__EXERCISE__. What is the number of lines in the data below that contain "footer"? Reply with the number only.

__Stored records__.
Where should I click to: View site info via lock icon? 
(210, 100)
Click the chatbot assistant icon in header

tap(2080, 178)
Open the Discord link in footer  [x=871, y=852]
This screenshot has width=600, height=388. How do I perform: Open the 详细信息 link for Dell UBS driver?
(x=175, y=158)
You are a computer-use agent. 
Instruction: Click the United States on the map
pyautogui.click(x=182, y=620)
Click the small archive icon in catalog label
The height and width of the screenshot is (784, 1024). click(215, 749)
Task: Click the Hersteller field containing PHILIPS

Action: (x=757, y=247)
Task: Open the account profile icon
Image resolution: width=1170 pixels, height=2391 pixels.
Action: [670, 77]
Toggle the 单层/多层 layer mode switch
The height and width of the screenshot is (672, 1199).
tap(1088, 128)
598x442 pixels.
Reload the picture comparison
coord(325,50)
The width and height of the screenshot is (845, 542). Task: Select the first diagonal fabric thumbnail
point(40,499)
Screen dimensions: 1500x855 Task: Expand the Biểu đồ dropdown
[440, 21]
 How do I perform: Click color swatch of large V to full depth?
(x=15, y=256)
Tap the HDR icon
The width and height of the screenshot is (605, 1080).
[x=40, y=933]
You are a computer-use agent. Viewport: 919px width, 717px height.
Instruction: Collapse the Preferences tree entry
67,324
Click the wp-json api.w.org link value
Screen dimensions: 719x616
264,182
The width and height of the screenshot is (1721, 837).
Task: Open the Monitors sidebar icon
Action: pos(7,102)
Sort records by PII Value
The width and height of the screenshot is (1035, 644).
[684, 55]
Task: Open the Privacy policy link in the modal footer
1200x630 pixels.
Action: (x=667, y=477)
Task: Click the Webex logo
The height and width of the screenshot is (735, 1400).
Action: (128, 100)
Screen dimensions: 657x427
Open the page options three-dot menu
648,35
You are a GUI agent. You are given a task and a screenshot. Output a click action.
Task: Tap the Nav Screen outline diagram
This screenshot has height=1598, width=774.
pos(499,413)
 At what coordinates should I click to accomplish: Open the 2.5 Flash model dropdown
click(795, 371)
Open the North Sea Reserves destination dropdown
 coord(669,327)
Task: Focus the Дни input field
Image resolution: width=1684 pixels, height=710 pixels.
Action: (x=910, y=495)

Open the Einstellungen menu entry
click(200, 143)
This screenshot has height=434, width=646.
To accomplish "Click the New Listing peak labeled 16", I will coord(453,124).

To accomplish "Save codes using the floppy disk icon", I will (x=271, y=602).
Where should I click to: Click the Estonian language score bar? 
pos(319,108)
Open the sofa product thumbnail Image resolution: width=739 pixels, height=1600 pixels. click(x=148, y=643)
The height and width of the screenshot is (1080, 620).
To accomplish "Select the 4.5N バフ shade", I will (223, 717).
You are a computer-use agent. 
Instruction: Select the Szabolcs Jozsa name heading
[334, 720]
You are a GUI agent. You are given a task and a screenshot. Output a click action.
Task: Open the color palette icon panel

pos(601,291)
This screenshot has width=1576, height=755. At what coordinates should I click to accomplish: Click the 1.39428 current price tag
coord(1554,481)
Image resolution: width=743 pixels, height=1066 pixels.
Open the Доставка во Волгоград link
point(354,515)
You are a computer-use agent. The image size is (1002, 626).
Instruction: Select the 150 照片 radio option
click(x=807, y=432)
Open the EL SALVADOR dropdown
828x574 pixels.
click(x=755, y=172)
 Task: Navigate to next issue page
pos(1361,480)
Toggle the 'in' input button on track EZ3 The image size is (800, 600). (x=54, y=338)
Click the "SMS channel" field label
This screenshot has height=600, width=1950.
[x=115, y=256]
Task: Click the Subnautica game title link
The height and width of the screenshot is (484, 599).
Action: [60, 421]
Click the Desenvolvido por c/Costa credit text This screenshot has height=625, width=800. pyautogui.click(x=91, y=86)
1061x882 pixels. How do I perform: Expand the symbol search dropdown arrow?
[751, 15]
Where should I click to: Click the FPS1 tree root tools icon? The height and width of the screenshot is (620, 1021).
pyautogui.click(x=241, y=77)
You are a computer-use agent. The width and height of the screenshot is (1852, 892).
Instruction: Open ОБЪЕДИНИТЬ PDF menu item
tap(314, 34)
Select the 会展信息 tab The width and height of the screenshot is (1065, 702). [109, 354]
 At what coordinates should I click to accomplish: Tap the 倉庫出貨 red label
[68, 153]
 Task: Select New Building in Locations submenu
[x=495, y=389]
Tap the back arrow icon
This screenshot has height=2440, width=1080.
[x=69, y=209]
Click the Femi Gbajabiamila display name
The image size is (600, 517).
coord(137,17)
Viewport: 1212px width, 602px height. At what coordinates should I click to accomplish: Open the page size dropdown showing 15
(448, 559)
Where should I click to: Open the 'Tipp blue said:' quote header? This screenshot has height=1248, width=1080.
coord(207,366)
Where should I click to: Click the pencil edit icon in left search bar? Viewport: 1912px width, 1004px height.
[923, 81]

__FINAL ANSWER__. 2